Com base no trecho para leitura, explique por que o pai esteve pouco presente em casa durante a infância de quem narra.

- [Trecho para leitura]:
#####
O BEIJO – VALENTINA BASCUR MOLINA

Coluna das Ausências


Papá não costuma ficar muito tempo na mesa depois do almoço, sempre está com pressa. Mesmo aposentado, procura uma e mil atividades para fazer: atender seus clientes da contabilidade, participar das atividades da igreja, viajar para o interior para reparar algum portão no sítio. Assim têm passado seus anos de velhice. Ocupado.

Durante a minha infância foram poucas as oportunidades de tê-lo presente em casa. A sua rotina de trabalho era extenuante, e os finais de semana eram dedicados ao Senhor. Digamos que as formas para tratar seus filhos nem sempre têm sido afetuosas. São, na verdade, brutas. Papá é um homem velho, criado no interior, com um pai violento e uma mãe submissa. O que poderia sobrar para nós?

Felizmente, com o nascimento dos netos, seu coração se amoleceu. Eles vieram reivindicar esse afeto todo que não tivemos.

Nunca ouvi ele falar ‘te amo’, mas com as crianças, aquelas palavras sagradas saem naturalmente da sua boca. Não reclamo. Fico feliz, na verdade. Pois quem ganha anos a mais nessa vida, é quem ama.
#####
- [Dados apresentados]:
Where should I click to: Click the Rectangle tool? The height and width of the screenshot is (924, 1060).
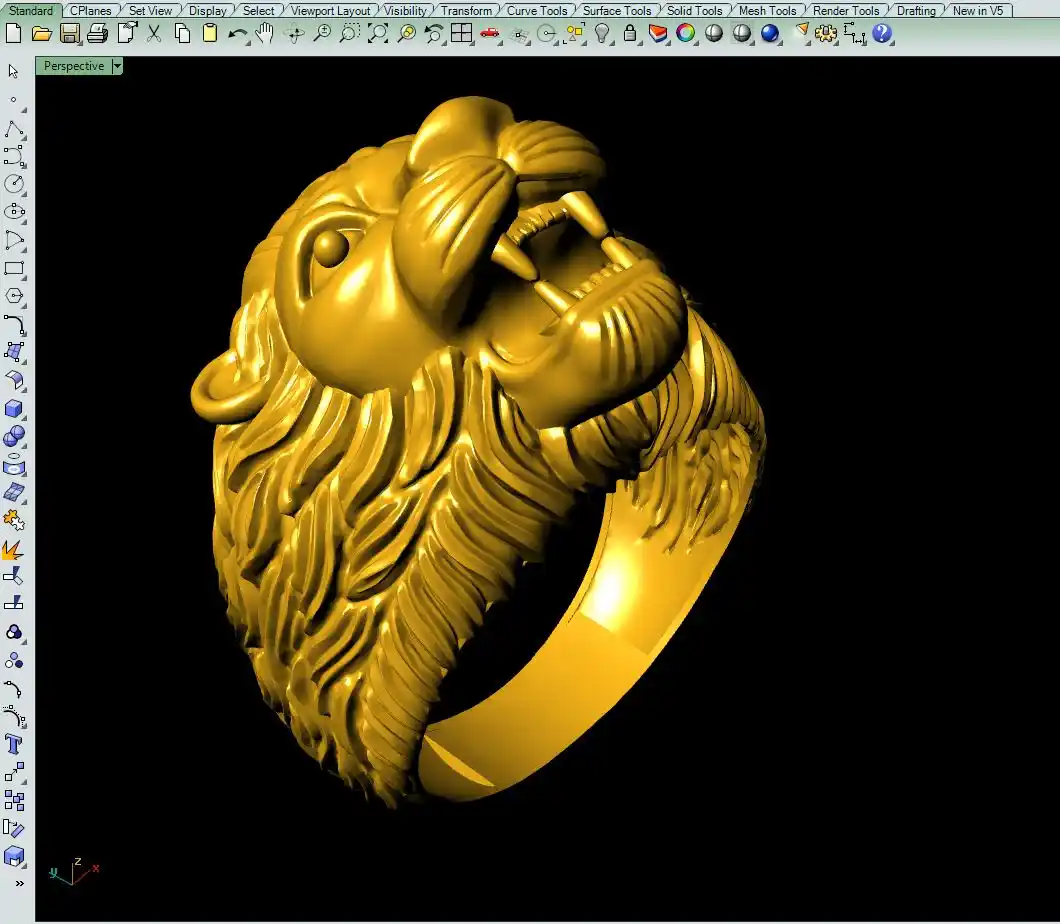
#####
- [Resolução]: Isso aconteceu porque a rotina de trabalho do pai era extenuante e porque ele dedicava os finais de semana ao Senhor.